Turns out, the Commodore offense wasn’t done just yet. In the bottom of the seventh, Ray drove in one more run off an RBI single to increase Eder’s cushion. Eder shuddered a bit in the eighth, forfeiting one more Wolverine run, but was still sitting pretty atop a 7-2 lead
For a Vanderbilt team that had uncharacteristically struggled to produce offense in recent games, things just seemed different tonight. The stakes were higher. This was more than a game; it was history in the making—history that Clarke wanted to be a part of.
In the bottom of the eighth, he was able to do just that. Clarke lined an RBI single to right field, scribing his name into the box score and gifting the Commodores with an 8-2 lead.
Victory was within reach. Three more outs and their mission would be accomplished. As the ninth inning rolled around, Jake Eder took the mound once more.
The half inning felt like an eternity for Commodore faithful. Foul ball after foul ball, Eder’s pitch count was skyrocketing. Ultimately, four batters later, the Vanderbilt Commodores were back on top as National Champions.
As they mounted the stage to hoist their trophy, the Commodores immediately realized a void: the spot where the late Donny Everett would’ve stood.
That spot was left empty.
In what would’ve been Everett’s senior year, Corbin’s Commodores knew just how much Donny meant to the program.
So they filled the void by inviting Donny’s parents, Teddy and Susan—who were in attendance—to join them as they accepted the National Championship trophy.

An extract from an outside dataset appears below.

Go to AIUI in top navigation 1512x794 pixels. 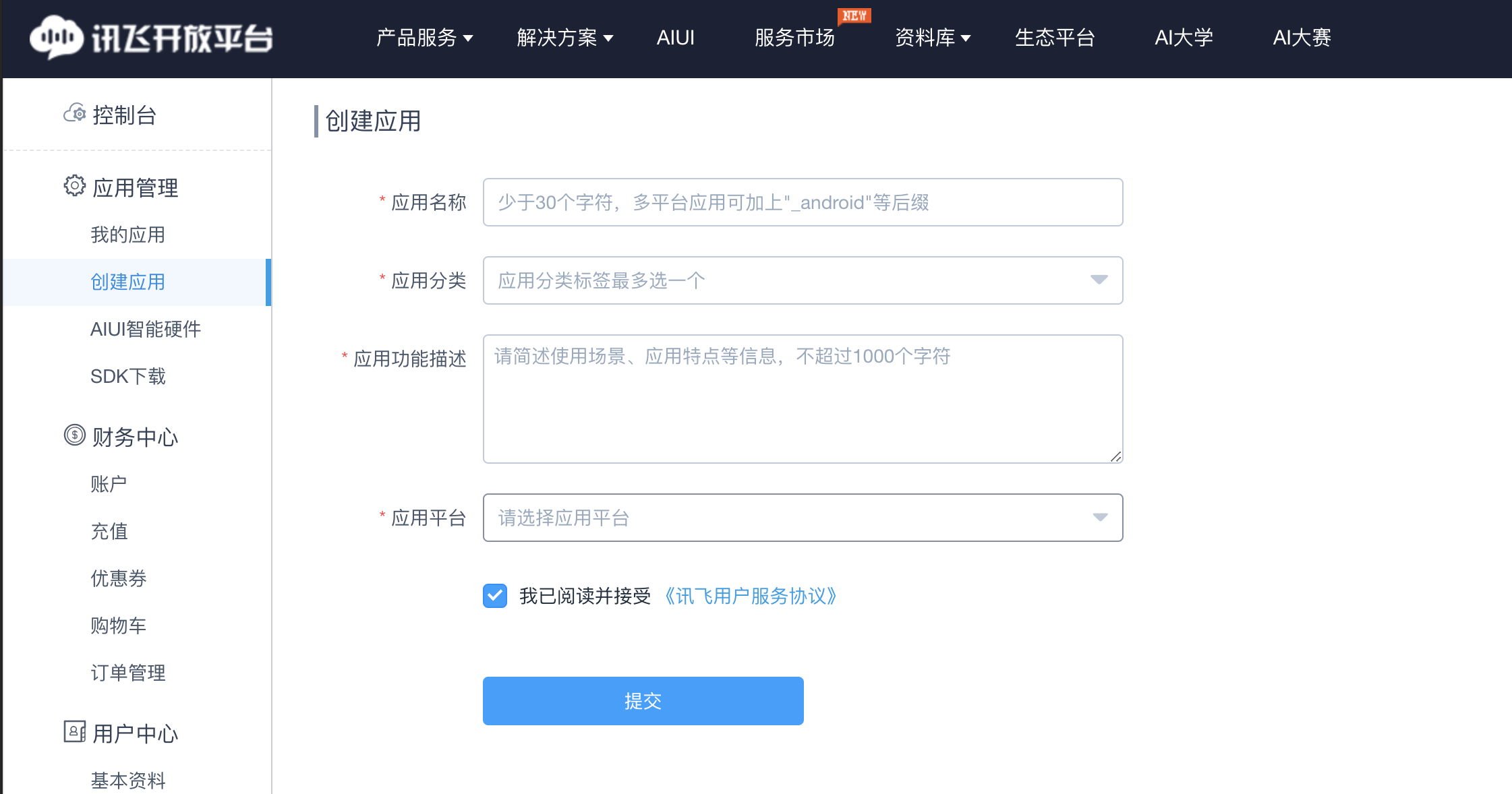coord(675,38)
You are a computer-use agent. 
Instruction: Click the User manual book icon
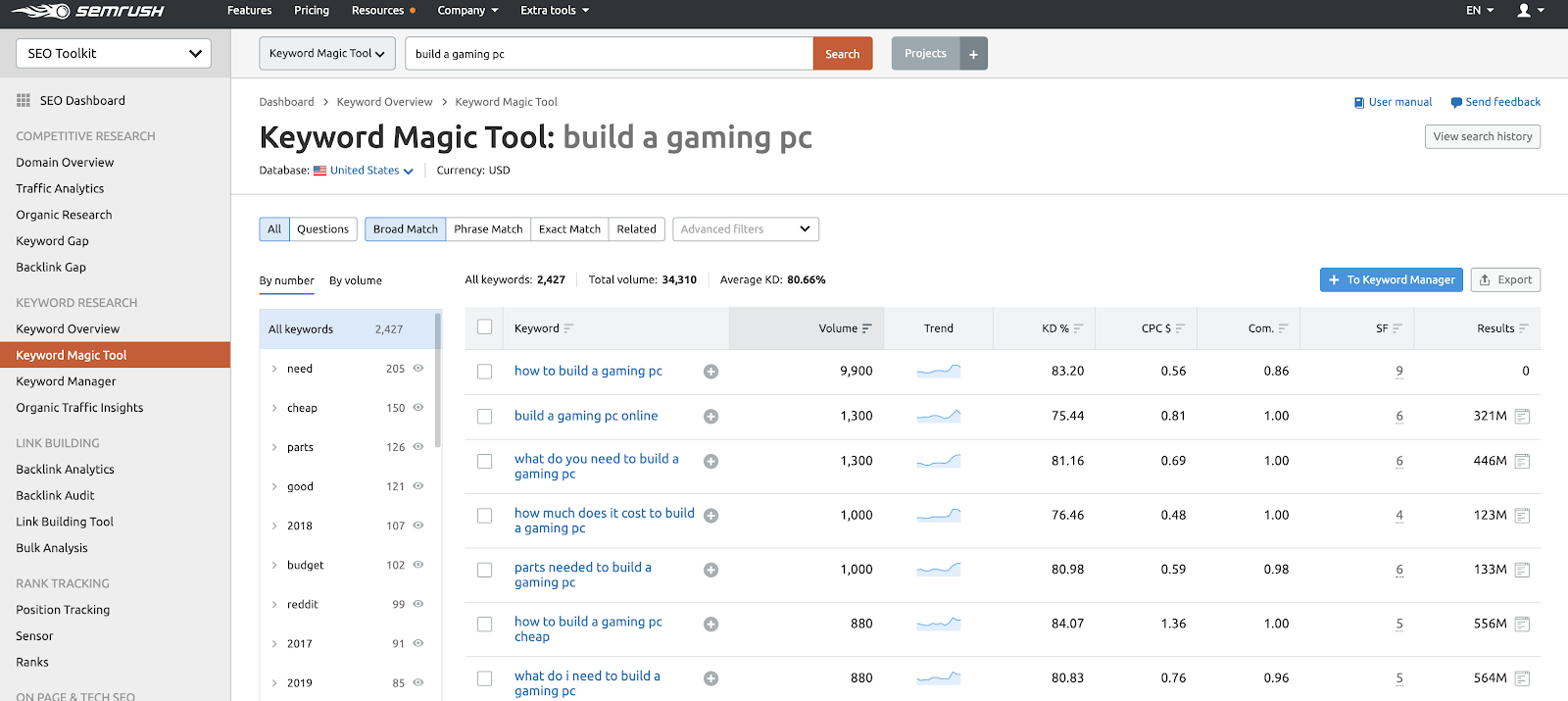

“[Teddy and Susan] mean so much to this program and all the players and the seniors,” Paul said. “I mean, to this day every time I look at Teddy I think of Donny, and just being able to share that moment with them was something that I think — I can speak for the seniors, but probably the whole team, is something that we’ve all really wanted to do. This team is so special for so many reasons, but we’re all genuinely — we all care about each other, and they’re just as much a part of the team as we all are.”

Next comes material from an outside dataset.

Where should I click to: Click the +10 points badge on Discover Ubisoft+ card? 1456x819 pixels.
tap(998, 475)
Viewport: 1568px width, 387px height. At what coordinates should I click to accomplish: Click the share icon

This was a historic win for Vanderbilt. It was an epic win for the SEC. But most importantly, it was a win that fulfilled the dream of Donny Everett, a talented young Commodore who tragically drowned days before his first NCAA Tournament appearance in 2016.
As the night came to a close, the VandyBoys, accompanied by Teddy and Susan Everett, accepted the trophy they worked so hard to bring back home.
And they knew Donny was watching, smiling from ear-to-ear.